++++ Data under study

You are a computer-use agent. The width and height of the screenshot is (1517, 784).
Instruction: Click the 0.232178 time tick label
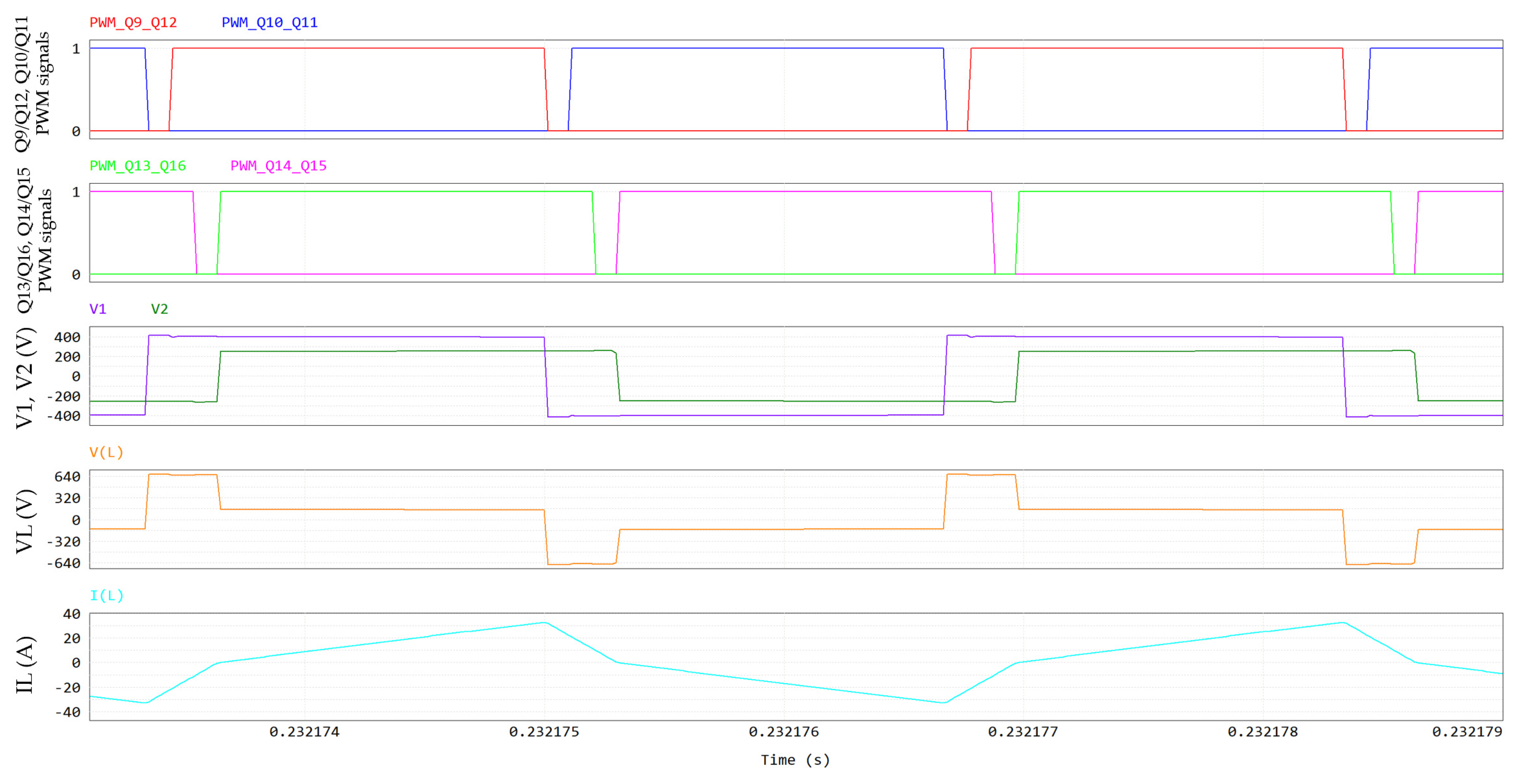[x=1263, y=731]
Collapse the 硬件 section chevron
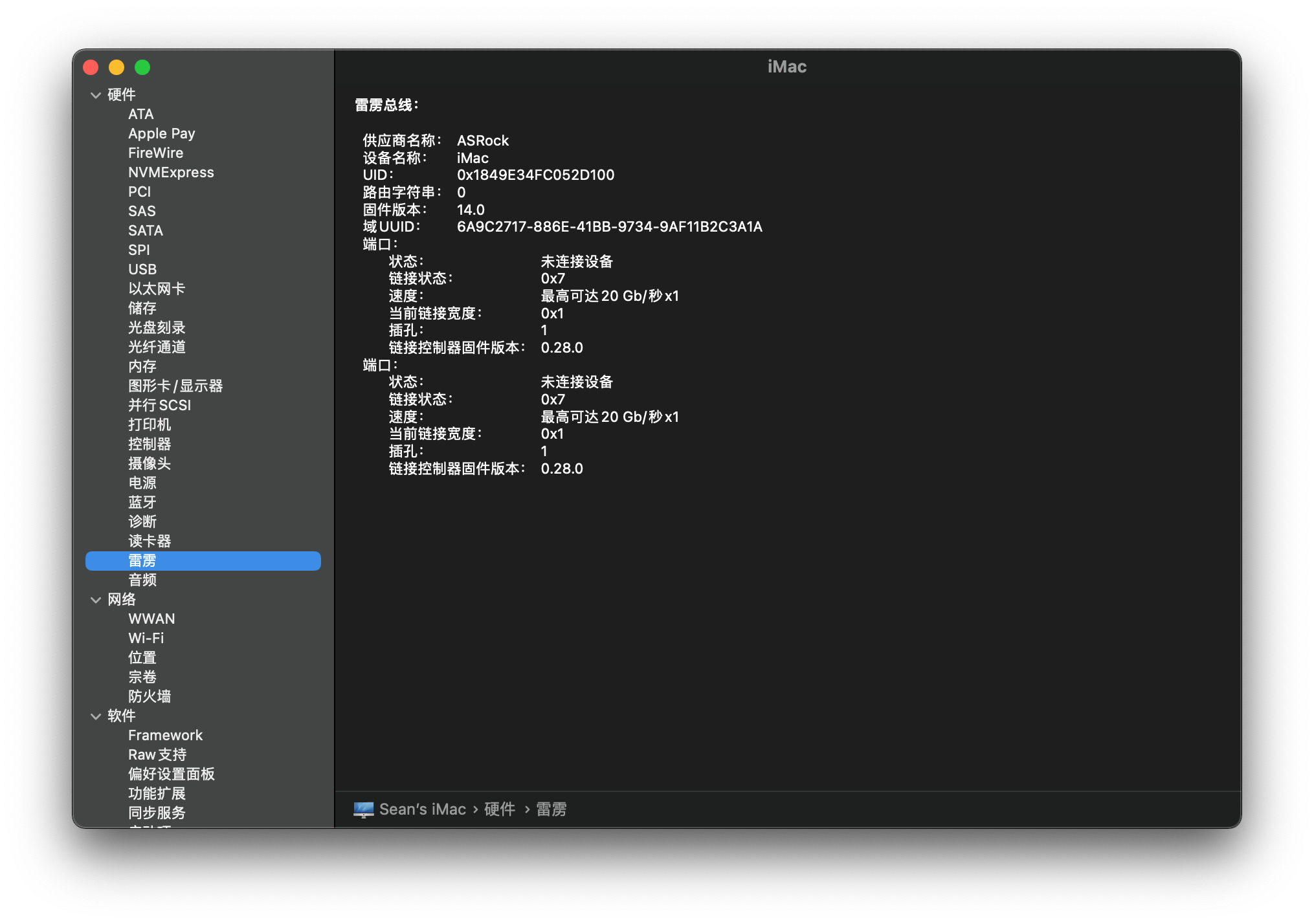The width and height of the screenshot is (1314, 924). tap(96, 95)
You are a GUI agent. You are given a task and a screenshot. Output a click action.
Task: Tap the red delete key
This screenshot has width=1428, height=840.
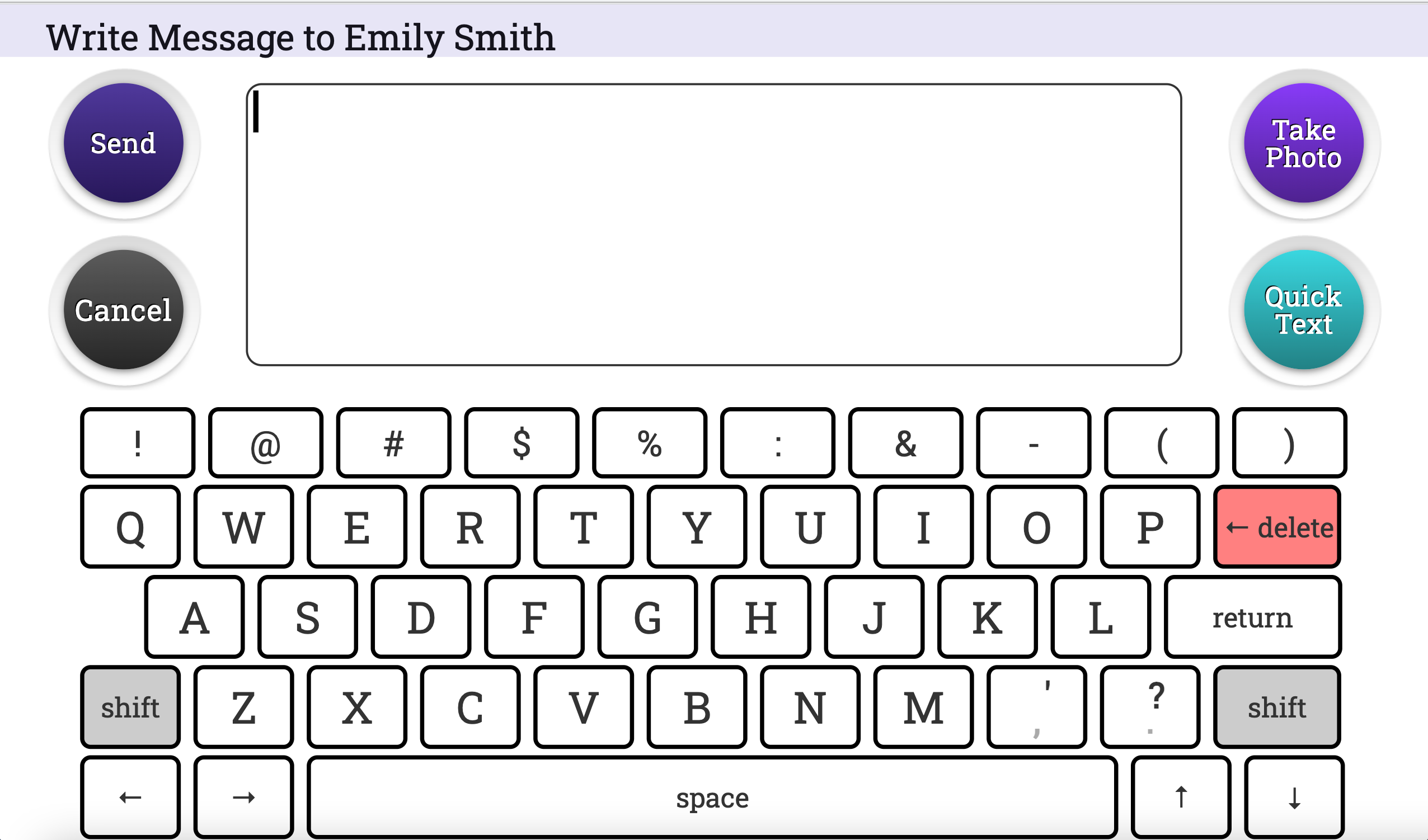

++++++++

**What to produce**
Wherever the word "agent" appears in the data, return the whole line.

**Response area**
You are a computer-use agent. The width and height of the screenshot is (1517, 784).
You are a GUI agent. You are given a task and a screenshot. Output a click action.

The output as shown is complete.